Em poucas palavras, a Linha do Equador, se pudéssemos vê-la, seria como um
cinto colocado horizontalmente bem no ventre da bola do Globo terrestre e,
serve, dentre outras coisas, para demarcar a divisa das duas metades, de baixo
e de cima, marcando os Hemisférios, Sul e Norte. Como naturalmente já está lá,
simbolicamente passou também a representar a concentração da riqueza e da
pobreza mundial.
Se quisermos tecer algumas outras
relações, podemos dizer que o planeta também funciona dividido por duas grandes
classes, tal qual se dá com a relação entre o capital e o trabalho,
representados pela burguesia e o proletariado, nele a subdivisão atende pelo
nome de Norte, no qual vigoram as potências capitalistas, como os Estados Unidos da América, a União Europeia
e o Japão e, o restante dos países, embora não estejam todos abaixo da linha do
Equador, são considerados parte do “Sul global” países subdesenvolvidos.
Nos interessa aqui, mais do que
discutir o posicionamento das potências econômicas capitalistas que, como
ocorre na luta de classes, nos conflitos entre as nações, os prejuízos das
crises e das guerras, sempre devem ser pagos pelos mais fracos, apontar que, no
Estádio “Zenão do mundo”, o Sul perdedor começará empatar e ganhar os jogos,
nos quais serão disputados os interesses econômicos.
Os Estados Unidos da América, nos últimos dois
séculos, representam o país que mais se envolveu em conflitos no mundo. No
entanto, apesar de toda truculência e vigilância intervencionista, começa a
revelar que essa estratégia não tem mais sustentação. Segundo o Pentágono, há
cerca de 865 bases militares norte-americanas instaladas em 135 países, com um
contingente de 350 mil soldados habitando nelas.[2] Com a sofisticação tecnológica,
a vigilância e os combates entre inimigos demandam uma nova estrutura de guerra.

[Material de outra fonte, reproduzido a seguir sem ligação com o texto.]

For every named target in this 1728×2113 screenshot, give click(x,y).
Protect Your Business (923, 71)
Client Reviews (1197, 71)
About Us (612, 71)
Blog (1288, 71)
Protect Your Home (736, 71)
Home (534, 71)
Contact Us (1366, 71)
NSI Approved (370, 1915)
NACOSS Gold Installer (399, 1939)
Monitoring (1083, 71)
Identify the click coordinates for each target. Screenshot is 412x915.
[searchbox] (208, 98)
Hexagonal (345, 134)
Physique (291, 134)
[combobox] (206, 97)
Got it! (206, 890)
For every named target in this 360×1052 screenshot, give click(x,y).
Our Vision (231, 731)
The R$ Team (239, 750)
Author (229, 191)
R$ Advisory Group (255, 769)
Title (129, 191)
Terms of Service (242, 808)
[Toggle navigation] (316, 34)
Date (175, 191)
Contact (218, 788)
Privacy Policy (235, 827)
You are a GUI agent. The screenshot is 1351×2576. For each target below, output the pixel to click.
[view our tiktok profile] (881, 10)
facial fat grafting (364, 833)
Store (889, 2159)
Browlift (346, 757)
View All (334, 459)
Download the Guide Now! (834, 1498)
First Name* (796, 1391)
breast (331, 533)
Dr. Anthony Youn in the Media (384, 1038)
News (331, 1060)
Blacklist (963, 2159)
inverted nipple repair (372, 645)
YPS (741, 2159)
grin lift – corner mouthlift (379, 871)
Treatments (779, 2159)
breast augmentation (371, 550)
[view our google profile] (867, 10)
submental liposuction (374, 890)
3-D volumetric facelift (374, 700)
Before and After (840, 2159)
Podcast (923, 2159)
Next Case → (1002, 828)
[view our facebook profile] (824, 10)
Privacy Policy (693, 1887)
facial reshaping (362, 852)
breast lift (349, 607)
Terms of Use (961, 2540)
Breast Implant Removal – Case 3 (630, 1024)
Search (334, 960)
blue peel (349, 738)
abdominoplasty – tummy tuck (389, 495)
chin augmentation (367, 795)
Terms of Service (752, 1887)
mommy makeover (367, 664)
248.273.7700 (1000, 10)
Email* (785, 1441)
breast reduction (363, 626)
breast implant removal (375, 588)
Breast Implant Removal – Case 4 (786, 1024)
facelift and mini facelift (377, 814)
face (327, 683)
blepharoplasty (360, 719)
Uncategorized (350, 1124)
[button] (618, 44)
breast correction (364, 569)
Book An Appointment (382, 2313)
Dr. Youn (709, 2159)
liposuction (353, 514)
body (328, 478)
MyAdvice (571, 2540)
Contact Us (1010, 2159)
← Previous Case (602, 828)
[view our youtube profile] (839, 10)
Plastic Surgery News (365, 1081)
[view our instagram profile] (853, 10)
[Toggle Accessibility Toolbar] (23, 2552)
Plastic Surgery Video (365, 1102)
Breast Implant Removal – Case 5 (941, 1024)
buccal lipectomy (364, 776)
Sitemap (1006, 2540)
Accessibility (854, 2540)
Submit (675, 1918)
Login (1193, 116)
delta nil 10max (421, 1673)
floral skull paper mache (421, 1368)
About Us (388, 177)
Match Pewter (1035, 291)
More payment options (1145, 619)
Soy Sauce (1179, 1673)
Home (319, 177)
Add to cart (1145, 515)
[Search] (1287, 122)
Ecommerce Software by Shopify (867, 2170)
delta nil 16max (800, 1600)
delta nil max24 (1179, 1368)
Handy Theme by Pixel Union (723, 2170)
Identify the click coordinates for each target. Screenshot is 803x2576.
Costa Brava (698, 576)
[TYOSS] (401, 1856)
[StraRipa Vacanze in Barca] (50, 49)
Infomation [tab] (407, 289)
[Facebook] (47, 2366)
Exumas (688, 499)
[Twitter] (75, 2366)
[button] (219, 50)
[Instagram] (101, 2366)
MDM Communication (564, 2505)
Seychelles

O que está em jogo nas supostas mudanças de estratégia do novo governo dos Estados Unidos da América, em relação aos conflitos pelo mundo? Como já indicamos em outros textos, o imperialismo, nos moldes da velha Revolução Industrial, registrada em preto e branco, nesta fase do capitalismo mostra cansaço e, as desvantagens na correlação de forças mundiais estão postas sobre o tabuleiro. Para tentar se segurar ainda com alguma autoridade, além das ameaças, extradições, taxações e punições, o governo de Ronald Trump quer diminuir os custos da dominação e cobrar os prejuízos anteriores dos países aliados. Para ficarmos apenas nos dois últimos exemplos de custos a cobrar, a Ucrânia em praticamente 3 anos de conflito, recebeu do governo norte-americano, 175 bilhões de dólares em ajuda, mas está sendo convidada a devolver centavo por centavo. O segundo caso é o apoio dado a Israel no montante superior a 20 bilhões de dólares, para atacar covardemente a Palestina e, agora exige o território de Gaza como pagamento.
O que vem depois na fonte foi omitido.